# [やること]
a. 電動バイクについての文章によると、EV-neoを20分間急速充電した場合の航続可能距離は何キロですか。
b. 電動バイクについての文章から、「郵便配達の場合、1日の配達件」から「(↑ソースはなんかの社会調査の結果。)」までを、両端を含めて一字一句そのまま引用してください。
═══ 文書本文 ═══
その後ホンダ以外の二輪メーカーも含め、燃料電池や他の代替燃料による二輪車の開発が続けられたにも関わらず、本格的な移行につながらなかったのは周知の通りです。
内燃機関関連のパラダイムシフトに関して強いて言うなら、ここ数年で完全にキャブレターがフューエルインジェクションにとって替わったとのと、マフラーにキャタライザーが付いたことくらいでしょうか。
さて、電動バイクに関する課題やらなんやらを簡単にまとめておきますと。
【航続距離がまだまだ実用化の段階にない】
EV-neoに関しては、航続可能距離が満タン充電まで充電時間4時間で時速30キロで約30キロ。
急速充電20分で80%、航続可能距離は24キロとのこと。
原付自転車の利用実態は趣味ではなく、配達など業務・通勤・通学・買い物など実用が主ですから、ここで原付自転車の実用範囲を考えておきますと。
新聞配達の場合、一回の配達件数はだいたい100軒から150軒、配達距離は地域によって大きく異なりますが、約20キロから30キロ程度。
郵便配達の場合、1日の配達件数はだいたい200軒から300軒とのこと。配達距離は都市部で約50キロ前後、郊外や山間部だと100キロ程度とのこと。
(↑以上、個人的に取材した話と、ぐぐってみた結果を総合して書いてます。ソースはオレって感じですいません。)
いっぽう、個人的な需要として、通勤・通学・買い物だと、1日の走行距離はせいぜい15キロ以内。
(↑ソースはなんかの社会調査の結果。)
ですから、航続可能距離30キロと言いますと、新聞や郵便配達などの業務だと、昼休みに一回、事務所に戻って急速充電しなければならないかもしれませんが、通勤・通学・買い物など個人的な利用目的だと充分かもしれません。
═══ 与えられた情報 ═══
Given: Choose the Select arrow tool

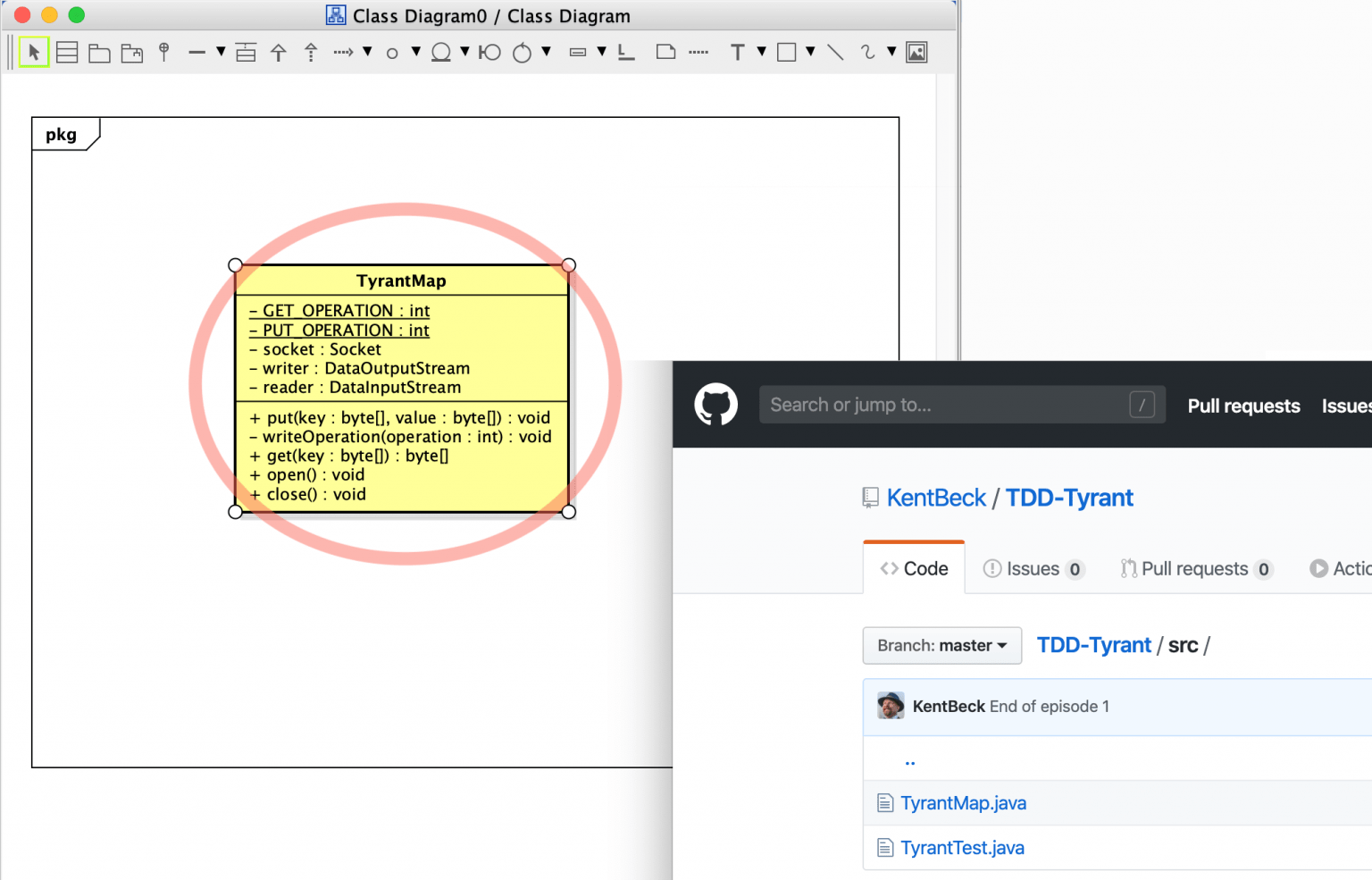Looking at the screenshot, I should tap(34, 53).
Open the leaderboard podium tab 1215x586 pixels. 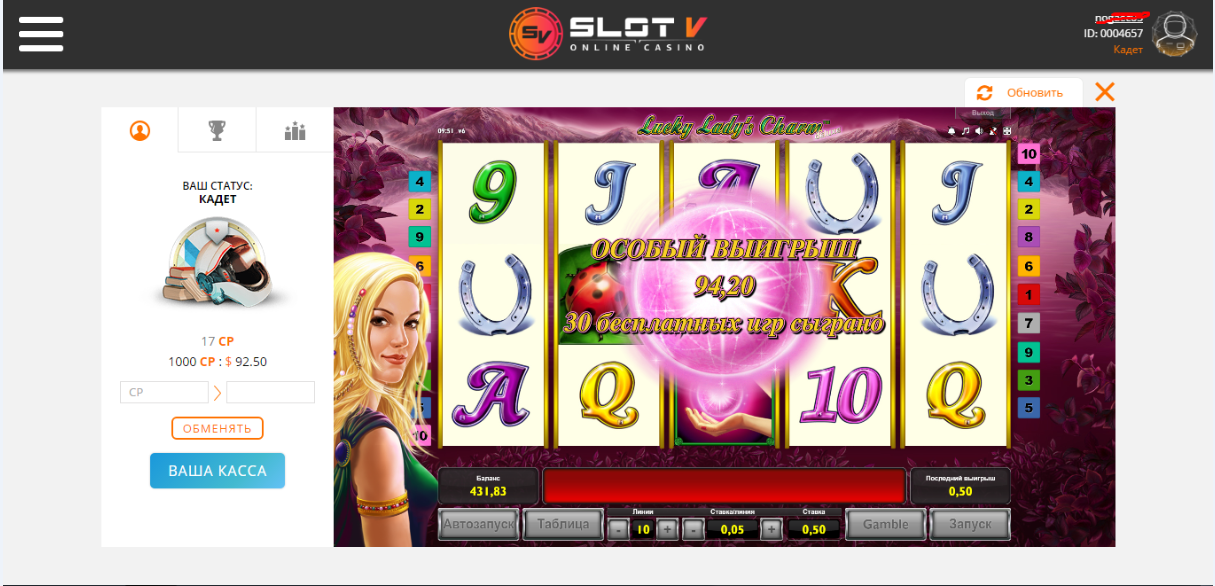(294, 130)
═══
# [解答]
a. 24キロです。

b.
郵便配達の場合、1日の配達件数はだいたい200軒から300軒とのこと。配達距離は都市部で約50キロ前後、郊外や山間部だと100キロ程度とのこと。
(↑以上、個人的に取材した話と、ぐぐってみた結果を総合して書いてます。ソースはオレって感じですいません。)
いっぽう、個人的な需要として、通勤・通学・買い物だと、1日の走行距離はせいぜい15キロ以内。
(↑ソースはなんかの社会調査の結果。)